Wall Street’s latest Nvidia love letter
Bank of America just did the financial equivalent of turning the volume up on Nvidia: it reiterated a Buy rating and held a $350 price target on the AI chip king. At the current price cited in the piece, that’s roughly 78% upside, which is the kind of math that makes growth investors sit up a little straighter.
The core argument? The market is allegedly treating Nvidia like its best days are behind it, when BofA thinks the opposite is true. The analysts say worries about gross margin compression from higher high-bandwidth memory costs are overblown, because Nvidia’s scale, pricing power, and long-range product planning give it more cushion than people are giving it credit for.
The moat wars are getting spicy
BofA’s note reads like a defense brief for Nvidia’s entire business model.

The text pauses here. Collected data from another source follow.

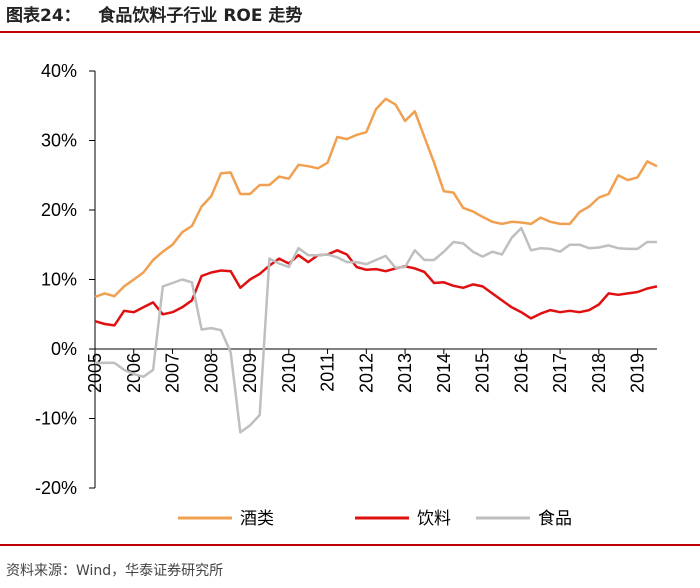 This screenshot has height=588, width=700. Describe the element at coordinates (328, 372) in the screenshot. I see `x-tick-label: 2011` at that location.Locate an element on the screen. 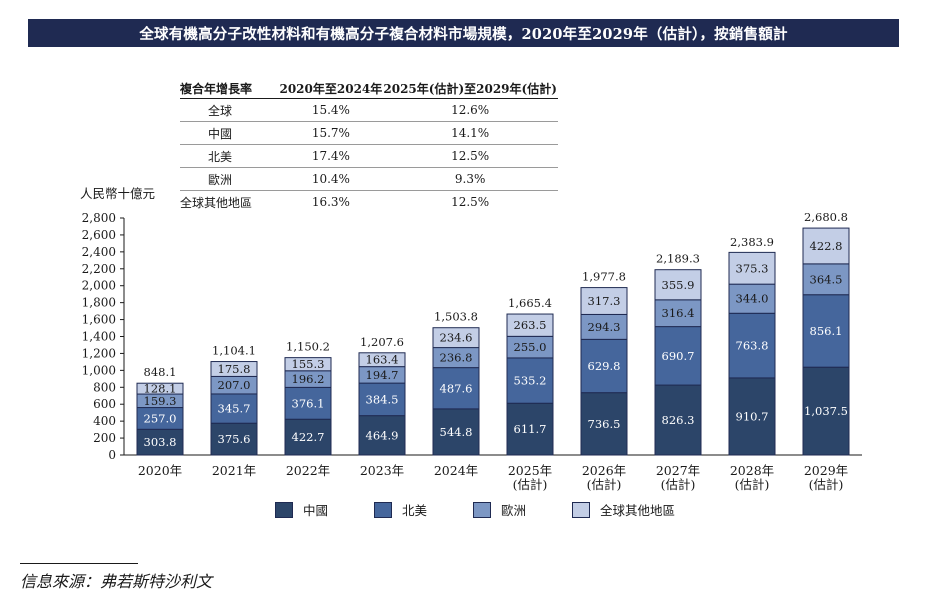 The height and width of the screenshot is (608, 927). bar-value-label: 1,037.5 is located at coordinates (826, 411).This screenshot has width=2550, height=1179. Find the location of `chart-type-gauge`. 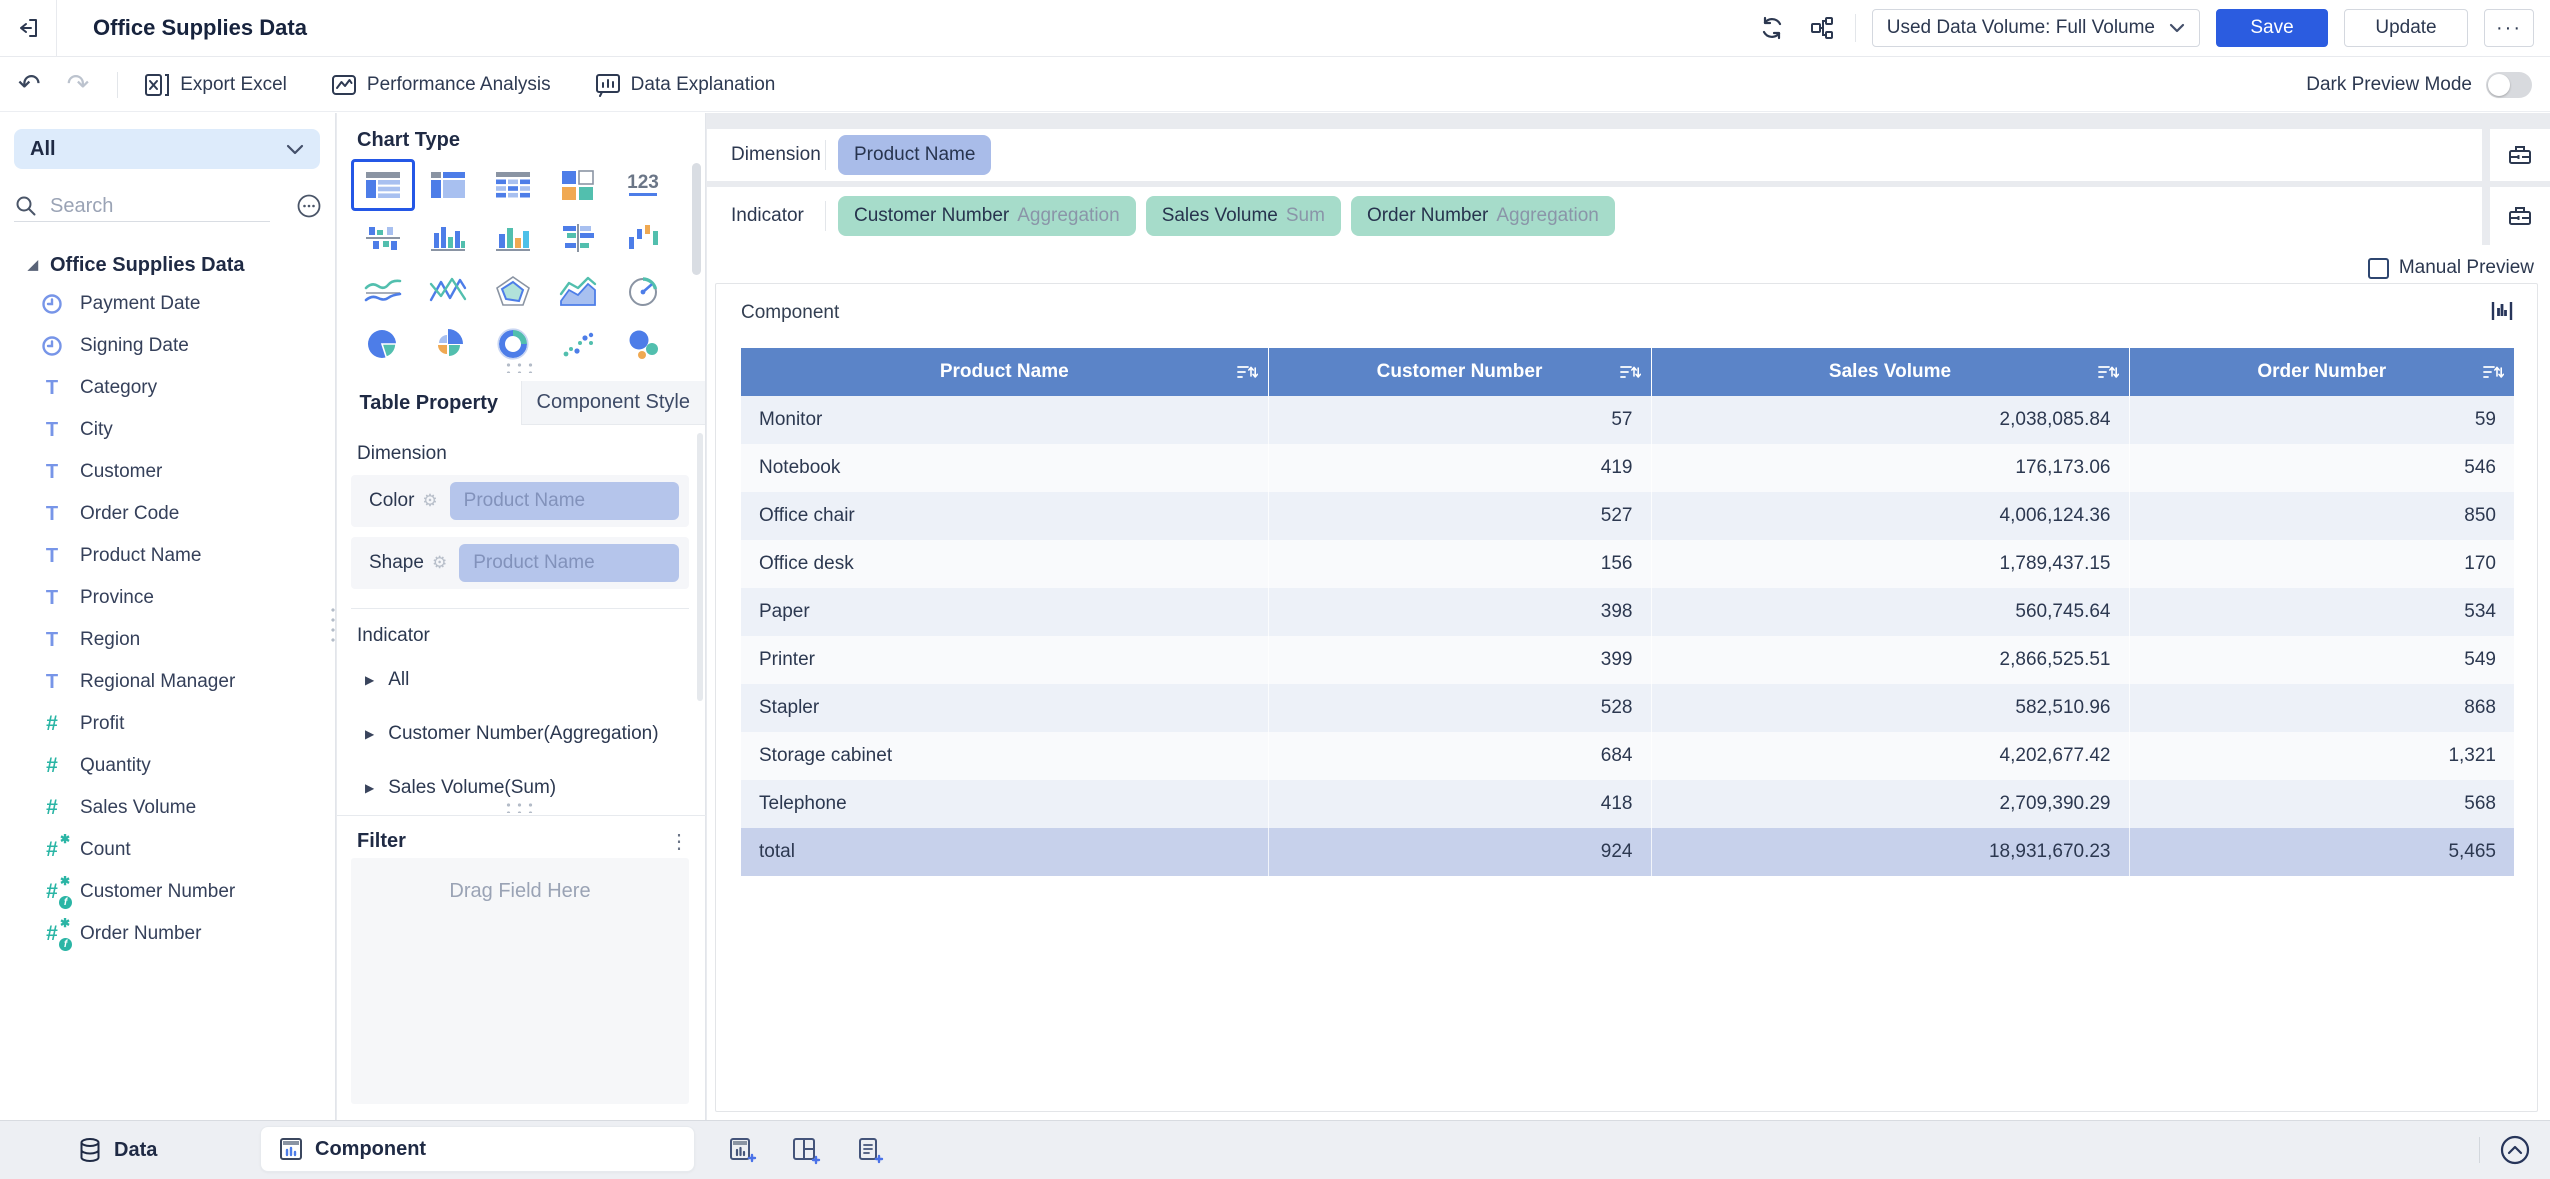

chart-type-gauge is located at coordinates (643, 291).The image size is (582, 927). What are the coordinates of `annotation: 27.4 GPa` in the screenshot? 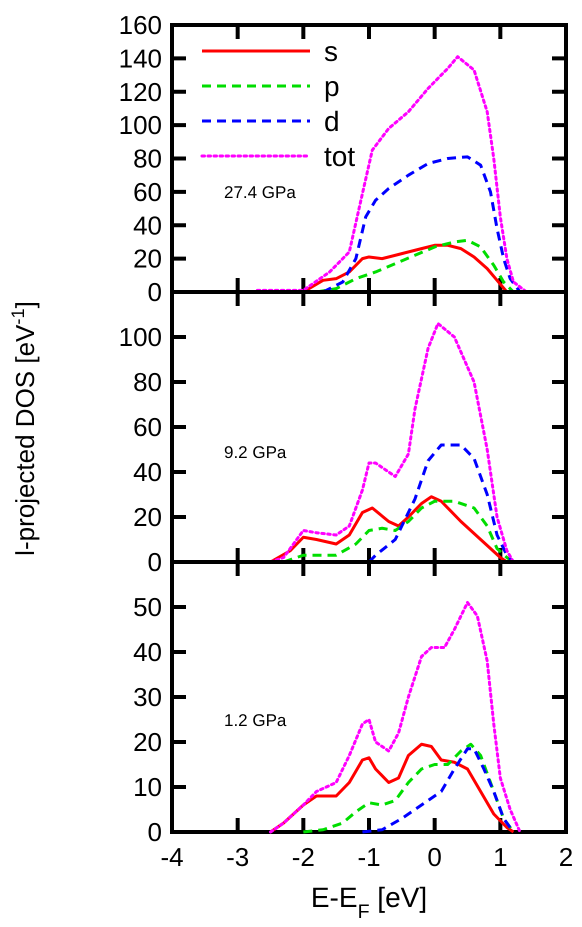 It's located at (260, 192).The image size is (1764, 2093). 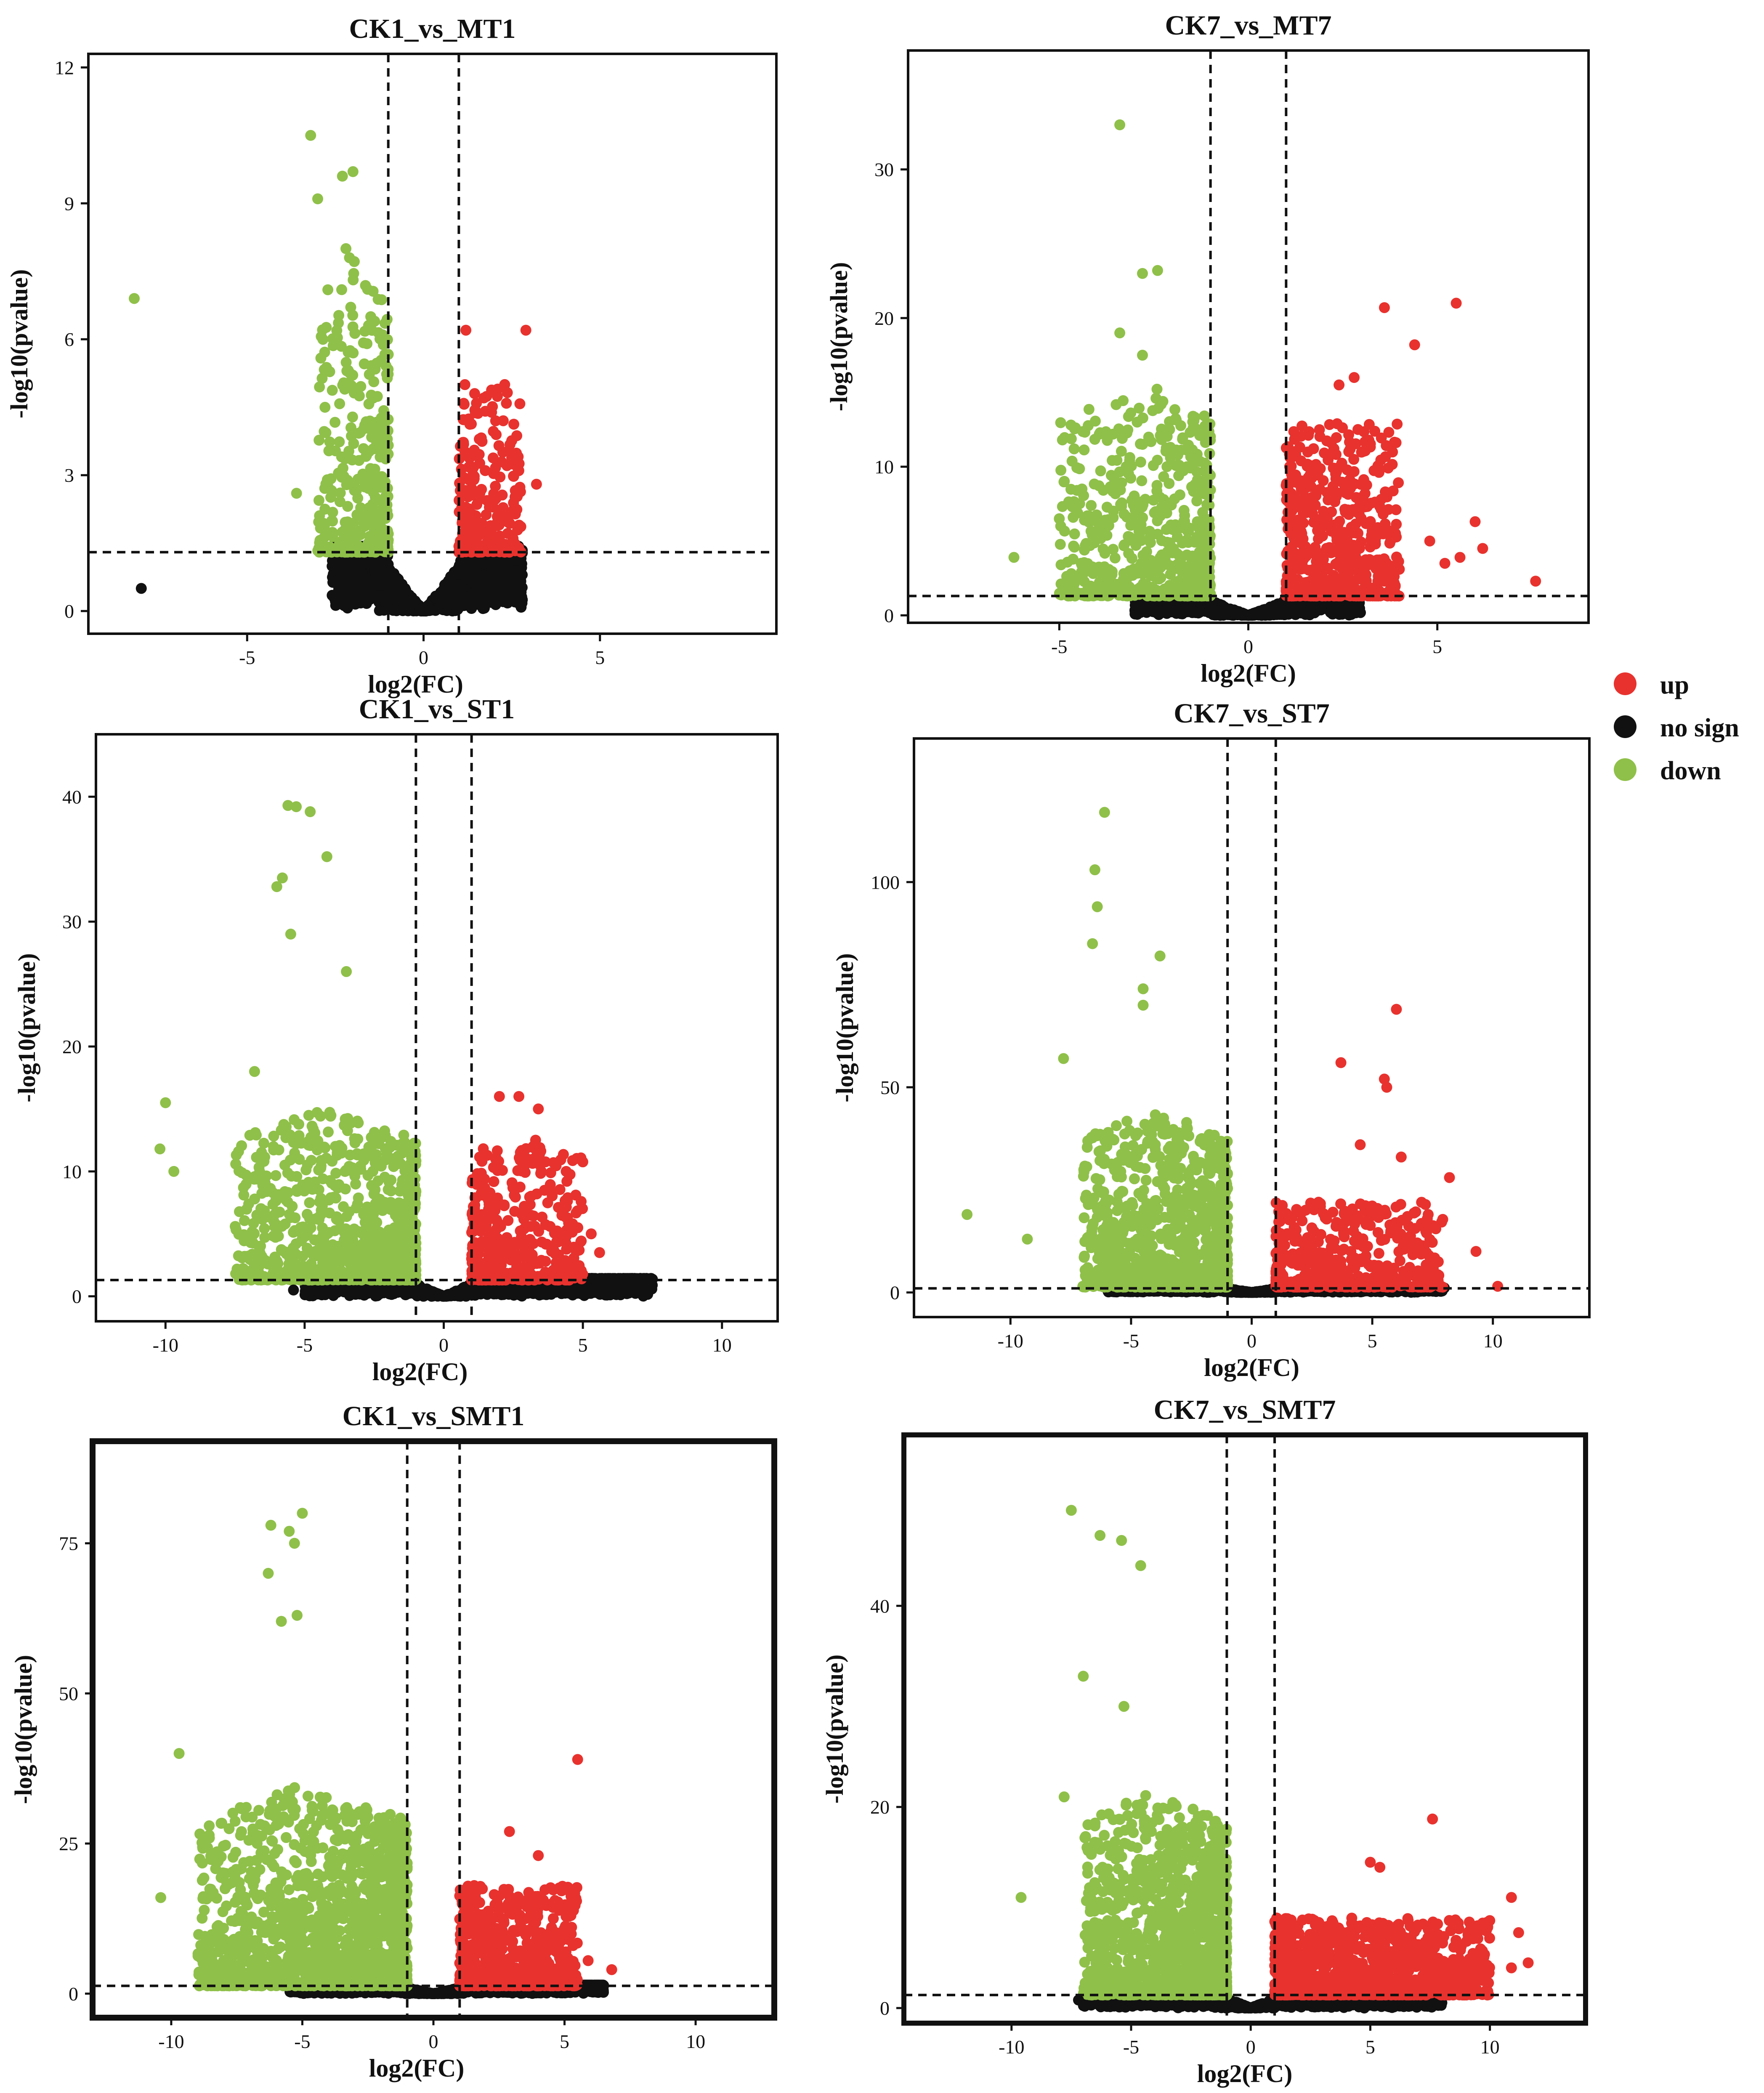 What do you see at coordinates (433, 28) in the screenshot?
I see `chart-title: CK1_vs_MT1` at bounding box center [433, 28].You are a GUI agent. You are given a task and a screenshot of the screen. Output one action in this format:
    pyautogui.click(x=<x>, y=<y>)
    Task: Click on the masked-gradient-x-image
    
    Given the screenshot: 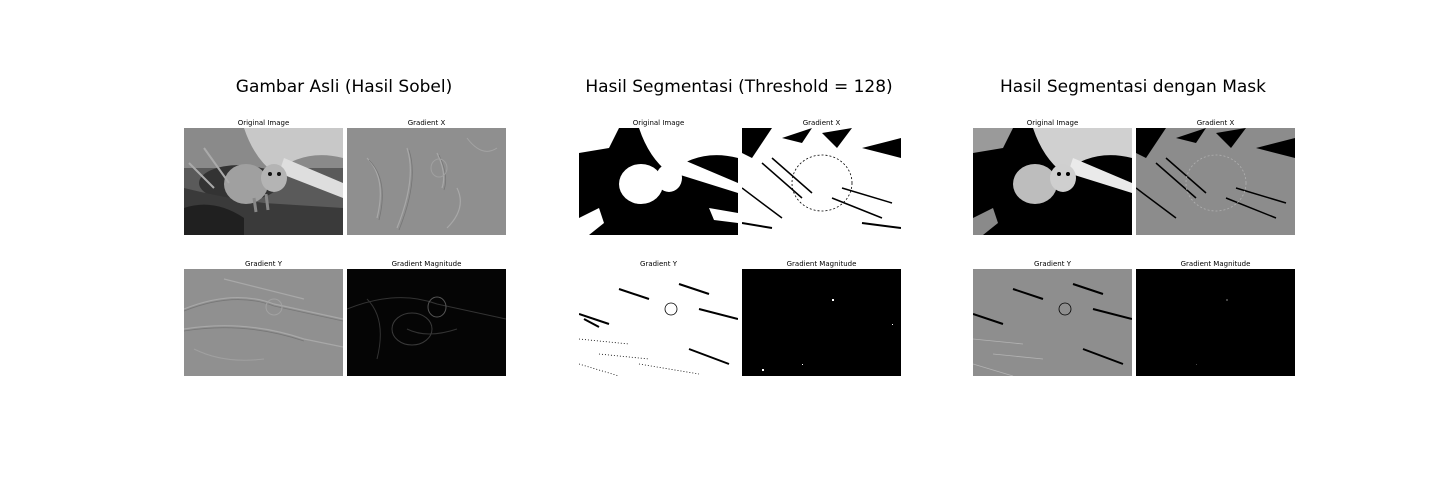 What is the action you would take?
    pyautogui.click(x=1216, y=182)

The firm argues that:
- Nvidia’s valuation already reflects a hefty 30% to 35% EPS headwind
- The company should keep 65% to 70%+ of the global AI accelerator market through 2030
- Its GPU business has remained wildly resilient even as cloud giants play with custom ASICs
- The upcoming Vera Rubin platform could widen the performance gap even further
That’s a lot of confidence for one stock, but this is Nvidia we’re talking about — the company that’s become the default shorthand for the AI boom. If you own it, this is the kind of note that helps the story. If you don’t, it’s another reminder that Wall Street still sees Nvidia as more than just a one-cycle wonder.
Why investors should care
The real catalyst here isn’t just the rating. It’s the message behind it: analysts think the market may be underpricing Nvidia’s ability to keep squeezing out growth while defending margins. And with earnings coming up, BofA sees a potential “clearing event” that could reset expectations.
Big picture: when one of Wall Street’s biggest banks says the moat is “unappreciated,” it usually means the stock can stay expensive for a lot longer than the skeptics want.